If the society in which we live is marked by profound violence, there is also love, as responsibility, respect and knowledge, of those who seek to face this state of affairs. It is a daily effort that requires commitment and patience. The love of someone who weaves bobbin laces to decorate their own home and also as a source of income. Sitting on the porch, feeling the breeze from the sea.
Notes
[1] hooks, bell. “Women Artists: The Creative Process. In: Art on My Mind (New York:The New Press, 1995): 125-132.
[2] hooks, bell. All About Love. New Visions. New York :William Morrow, 2000. In page 13, the author states: “To begin by always thinking of love as an action rather than afeeling is one way in which anyone using the word in this manner automatically assumesaccountability and responsibility.” hooks, in a sad coincidence, left us on the same daythat I discovered Paula’s work.
[3] Idem, 2020, p. 7.
[4] TODOROV, Tzvetan.
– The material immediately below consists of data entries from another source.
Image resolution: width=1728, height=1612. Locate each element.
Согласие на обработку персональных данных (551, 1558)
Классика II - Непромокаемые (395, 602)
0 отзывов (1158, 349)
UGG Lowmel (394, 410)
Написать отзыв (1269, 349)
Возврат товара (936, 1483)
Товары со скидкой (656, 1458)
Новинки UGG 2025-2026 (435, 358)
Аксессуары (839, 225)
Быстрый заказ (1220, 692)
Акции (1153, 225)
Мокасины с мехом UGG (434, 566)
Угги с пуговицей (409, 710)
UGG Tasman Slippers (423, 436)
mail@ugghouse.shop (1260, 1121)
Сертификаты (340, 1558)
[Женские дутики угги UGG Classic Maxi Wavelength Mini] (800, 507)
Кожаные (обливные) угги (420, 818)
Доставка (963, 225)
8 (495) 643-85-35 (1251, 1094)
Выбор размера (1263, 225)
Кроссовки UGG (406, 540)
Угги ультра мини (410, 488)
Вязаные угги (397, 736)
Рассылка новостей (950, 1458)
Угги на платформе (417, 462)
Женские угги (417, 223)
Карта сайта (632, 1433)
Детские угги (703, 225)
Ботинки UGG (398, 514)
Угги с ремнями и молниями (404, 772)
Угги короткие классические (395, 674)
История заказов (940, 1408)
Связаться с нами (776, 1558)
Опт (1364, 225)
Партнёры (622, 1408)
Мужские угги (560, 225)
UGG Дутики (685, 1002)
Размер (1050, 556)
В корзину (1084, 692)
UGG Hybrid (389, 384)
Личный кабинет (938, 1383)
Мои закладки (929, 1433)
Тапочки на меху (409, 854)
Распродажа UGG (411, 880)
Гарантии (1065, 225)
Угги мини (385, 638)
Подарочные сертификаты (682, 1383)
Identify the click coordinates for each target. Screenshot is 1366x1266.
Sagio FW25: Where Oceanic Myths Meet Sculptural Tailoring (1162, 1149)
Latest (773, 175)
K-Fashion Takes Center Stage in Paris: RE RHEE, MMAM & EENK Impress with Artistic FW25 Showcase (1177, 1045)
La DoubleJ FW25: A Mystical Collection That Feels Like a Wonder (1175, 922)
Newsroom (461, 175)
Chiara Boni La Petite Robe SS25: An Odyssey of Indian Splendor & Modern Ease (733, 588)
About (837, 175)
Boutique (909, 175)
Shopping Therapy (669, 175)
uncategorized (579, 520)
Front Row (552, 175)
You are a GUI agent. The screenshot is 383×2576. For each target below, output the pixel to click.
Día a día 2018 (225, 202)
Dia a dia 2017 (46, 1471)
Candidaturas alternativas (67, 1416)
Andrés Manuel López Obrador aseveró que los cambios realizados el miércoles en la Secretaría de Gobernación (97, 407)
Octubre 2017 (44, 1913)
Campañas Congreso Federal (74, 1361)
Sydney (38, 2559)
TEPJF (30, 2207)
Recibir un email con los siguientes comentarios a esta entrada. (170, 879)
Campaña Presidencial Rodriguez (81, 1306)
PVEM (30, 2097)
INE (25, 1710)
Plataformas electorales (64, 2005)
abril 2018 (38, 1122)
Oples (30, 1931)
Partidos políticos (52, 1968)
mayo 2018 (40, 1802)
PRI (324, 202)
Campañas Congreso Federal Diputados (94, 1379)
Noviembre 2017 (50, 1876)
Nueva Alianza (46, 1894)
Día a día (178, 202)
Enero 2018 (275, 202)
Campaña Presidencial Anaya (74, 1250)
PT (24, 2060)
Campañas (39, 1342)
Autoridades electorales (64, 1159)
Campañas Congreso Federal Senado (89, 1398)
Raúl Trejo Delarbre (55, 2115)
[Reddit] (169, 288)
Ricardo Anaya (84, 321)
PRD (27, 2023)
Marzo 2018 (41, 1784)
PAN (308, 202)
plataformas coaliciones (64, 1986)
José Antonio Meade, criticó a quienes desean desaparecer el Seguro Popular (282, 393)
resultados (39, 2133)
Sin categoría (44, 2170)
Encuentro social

Éloge du quotidien: Essai sur la peinture hollandaise du XVIIe siècle. Paris: Points, 2009, p. 12.
[5] Idem, 2009, p. 110.
[6] Idem, 2009, p. 109.
[7] NASCIMENTO, Beatriz. Rocio. In: RATTZ, Alex; GOMES, Bethânia (eds.). Todas (as) distâncias: poemas, aforismos e ensaios de Beatriz Nascimento. Salvador: Editora Ogum’s Toques Negros, 2015, p. 32.
[8] hooks, bell. Bone Black: Memories of Girlhood. New York: Henry Hold & Co., 1996, p. 7-8.